* _YOUR TASK_
Convert the lines between the one holding "You are a computer-use" and the one holding "point(66,491)", inclusive, into a Markdown table with two columns, Row and Text. Number each line in the Row column and leave out any blank lines.

* _THE DATA_
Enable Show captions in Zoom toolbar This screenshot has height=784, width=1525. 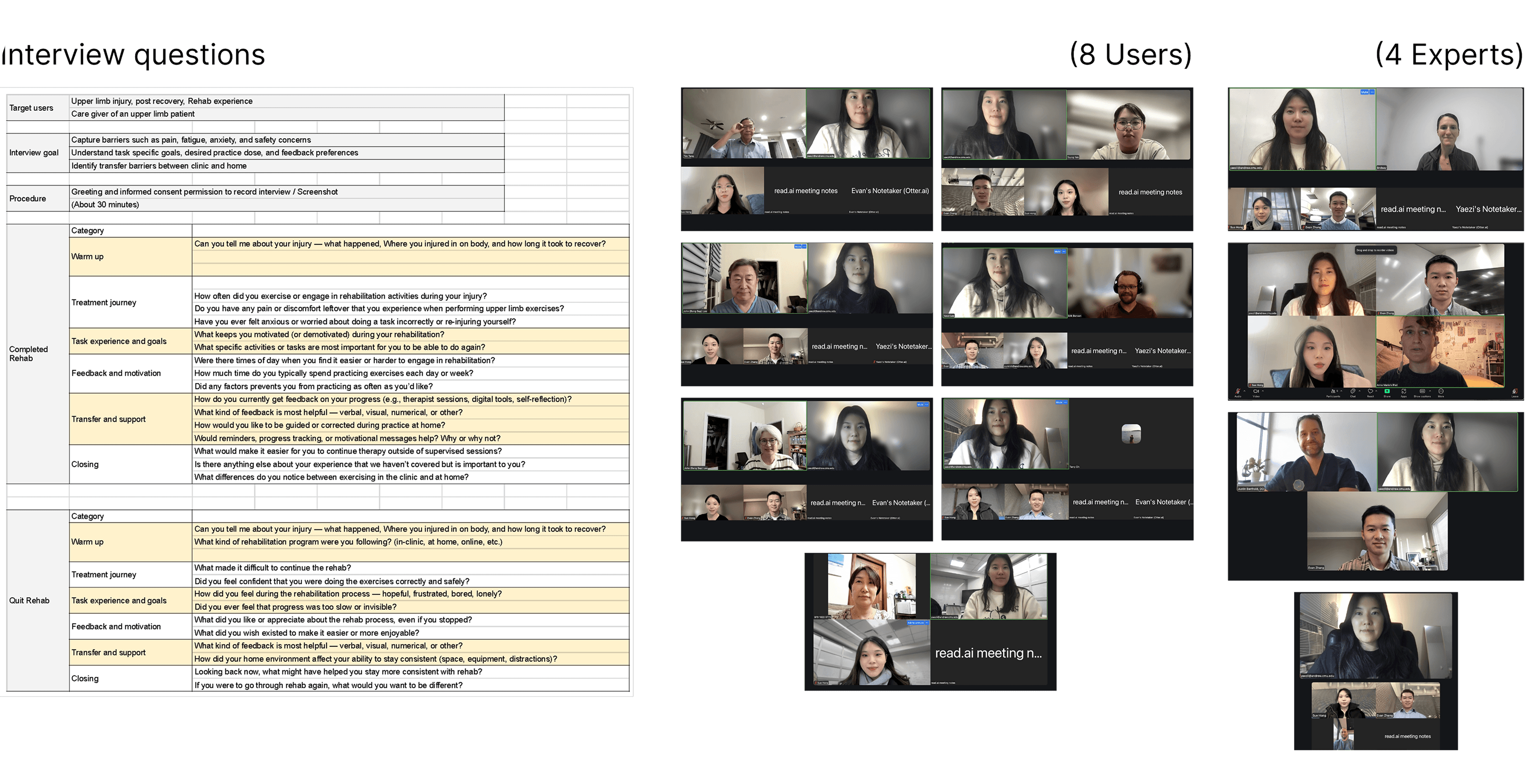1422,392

...

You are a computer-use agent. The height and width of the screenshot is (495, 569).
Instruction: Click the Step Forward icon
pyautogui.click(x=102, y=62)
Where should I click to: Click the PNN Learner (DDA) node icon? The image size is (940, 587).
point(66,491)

* _CORRECT ANSWER_
| Row | Text |
|---|---|
| 1 | You are a computer-use agent. The height and width of the screenshot is (495, 569). |
| 2 | Instruction: Click the Step Forward icon |
| 3 | pyautogui.click(x=102, y=62) |
| 4 | Where should I click to: Click the PNN Learner (DDA) node icon? The image size is (940, 587). |
| 5 | point(66,491) |